Stored data:
================================
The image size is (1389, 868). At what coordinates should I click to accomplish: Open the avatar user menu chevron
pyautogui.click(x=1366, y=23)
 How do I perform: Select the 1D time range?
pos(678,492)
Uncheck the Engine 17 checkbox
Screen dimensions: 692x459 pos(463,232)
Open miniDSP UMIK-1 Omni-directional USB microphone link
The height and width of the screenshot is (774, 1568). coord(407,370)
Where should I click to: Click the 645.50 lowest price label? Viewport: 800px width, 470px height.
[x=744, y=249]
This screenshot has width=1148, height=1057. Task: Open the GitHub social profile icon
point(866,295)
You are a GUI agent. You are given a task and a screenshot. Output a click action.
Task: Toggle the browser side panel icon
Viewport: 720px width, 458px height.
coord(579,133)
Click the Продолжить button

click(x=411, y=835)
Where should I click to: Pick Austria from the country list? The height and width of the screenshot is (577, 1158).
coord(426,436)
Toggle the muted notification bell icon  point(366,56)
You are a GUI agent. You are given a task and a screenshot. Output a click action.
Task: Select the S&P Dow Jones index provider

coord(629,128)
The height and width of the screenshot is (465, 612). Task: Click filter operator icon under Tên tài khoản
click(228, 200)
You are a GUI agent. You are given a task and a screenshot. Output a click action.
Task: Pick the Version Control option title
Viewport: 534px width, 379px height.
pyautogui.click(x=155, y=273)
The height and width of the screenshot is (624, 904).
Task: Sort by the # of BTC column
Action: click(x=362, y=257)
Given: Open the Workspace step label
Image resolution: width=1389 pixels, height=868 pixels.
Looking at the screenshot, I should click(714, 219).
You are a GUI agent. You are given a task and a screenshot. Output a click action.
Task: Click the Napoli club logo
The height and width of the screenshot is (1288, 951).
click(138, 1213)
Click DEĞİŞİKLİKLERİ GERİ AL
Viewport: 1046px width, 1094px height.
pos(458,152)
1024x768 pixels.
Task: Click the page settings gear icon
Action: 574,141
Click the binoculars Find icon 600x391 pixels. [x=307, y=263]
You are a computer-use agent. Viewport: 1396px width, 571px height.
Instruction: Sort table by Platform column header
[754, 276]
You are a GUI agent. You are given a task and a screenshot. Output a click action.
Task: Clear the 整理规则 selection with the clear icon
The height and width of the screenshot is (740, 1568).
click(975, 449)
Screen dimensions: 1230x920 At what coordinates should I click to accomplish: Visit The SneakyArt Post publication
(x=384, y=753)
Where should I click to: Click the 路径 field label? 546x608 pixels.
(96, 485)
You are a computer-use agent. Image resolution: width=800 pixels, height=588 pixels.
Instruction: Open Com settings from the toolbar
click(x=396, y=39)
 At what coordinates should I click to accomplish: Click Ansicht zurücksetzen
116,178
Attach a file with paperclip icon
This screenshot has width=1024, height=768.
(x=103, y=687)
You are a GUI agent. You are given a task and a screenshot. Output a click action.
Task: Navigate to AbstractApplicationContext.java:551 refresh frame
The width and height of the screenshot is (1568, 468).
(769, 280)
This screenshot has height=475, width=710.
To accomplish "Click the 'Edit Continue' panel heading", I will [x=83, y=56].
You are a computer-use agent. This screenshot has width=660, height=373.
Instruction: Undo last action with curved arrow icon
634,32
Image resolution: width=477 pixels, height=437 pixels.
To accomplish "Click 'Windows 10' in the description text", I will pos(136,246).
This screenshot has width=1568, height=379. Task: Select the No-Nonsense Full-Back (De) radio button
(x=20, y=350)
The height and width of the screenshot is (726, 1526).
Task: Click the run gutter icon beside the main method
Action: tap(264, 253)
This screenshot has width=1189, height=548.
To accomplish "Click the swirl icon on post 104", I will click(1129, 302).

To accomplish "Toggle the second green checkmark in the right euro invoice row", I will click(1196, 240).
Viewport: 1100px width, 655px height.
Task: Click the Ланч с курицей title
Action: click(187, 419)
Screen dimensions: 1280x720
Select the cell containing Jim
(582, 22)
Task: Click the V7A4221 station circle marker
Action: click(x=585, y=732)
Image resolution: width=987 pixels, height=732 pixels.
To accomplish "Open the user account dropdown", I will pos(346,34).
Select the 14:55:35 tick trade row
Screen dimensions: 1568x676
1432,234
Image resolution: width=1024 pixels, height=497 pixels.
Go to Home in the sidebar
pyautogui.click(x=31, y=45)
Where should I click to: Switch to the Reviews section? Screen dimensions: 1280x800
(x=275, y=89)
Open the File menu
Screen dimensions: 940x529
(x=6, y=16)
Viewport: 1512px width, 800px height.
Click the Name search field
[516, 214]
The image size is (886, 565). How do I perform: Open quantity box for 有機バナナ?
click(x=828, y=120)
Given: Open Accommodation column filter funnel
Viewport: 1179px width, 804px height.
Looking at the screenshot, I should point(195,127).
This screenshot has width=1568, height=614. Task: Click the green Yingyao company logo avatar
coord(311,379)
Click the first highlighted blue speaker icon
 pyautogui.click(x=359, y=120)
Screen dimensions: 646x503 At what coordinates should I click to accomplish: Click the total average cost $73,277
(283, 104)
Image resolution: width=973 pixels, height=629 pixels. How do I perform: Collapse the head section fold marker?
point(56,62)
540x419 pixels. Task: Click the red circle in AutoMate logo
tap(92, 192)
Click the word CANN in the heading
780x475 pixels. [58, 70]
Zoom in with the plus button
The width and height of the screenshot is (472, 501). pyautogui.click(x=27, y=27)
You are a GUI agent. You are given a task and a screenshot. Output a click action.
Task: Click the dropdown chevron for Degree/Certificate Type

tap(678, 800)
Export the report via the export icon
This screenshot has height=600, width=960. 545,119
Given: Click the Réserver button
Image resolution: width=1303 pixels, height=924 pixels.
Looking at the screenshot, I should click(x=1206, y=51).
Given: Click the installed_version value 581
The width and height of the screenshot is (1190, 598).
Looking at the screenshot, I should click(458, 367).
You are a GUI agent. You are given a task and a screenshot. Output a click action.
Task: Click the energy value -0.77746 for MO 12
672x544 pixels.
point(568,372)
================================
TASK REQUIREMENTS: When a line of the records has the word "computer", pick it out and copy it.

WRITTEN ANSWER:
You are a computer-use agent. Viewport: 1396px width, 571px height.
You are a computer-use agent. Image resolution: width=800 pixels, height=588 pixels.
You are a computer-use agent. This screenshot has width=660, height=373.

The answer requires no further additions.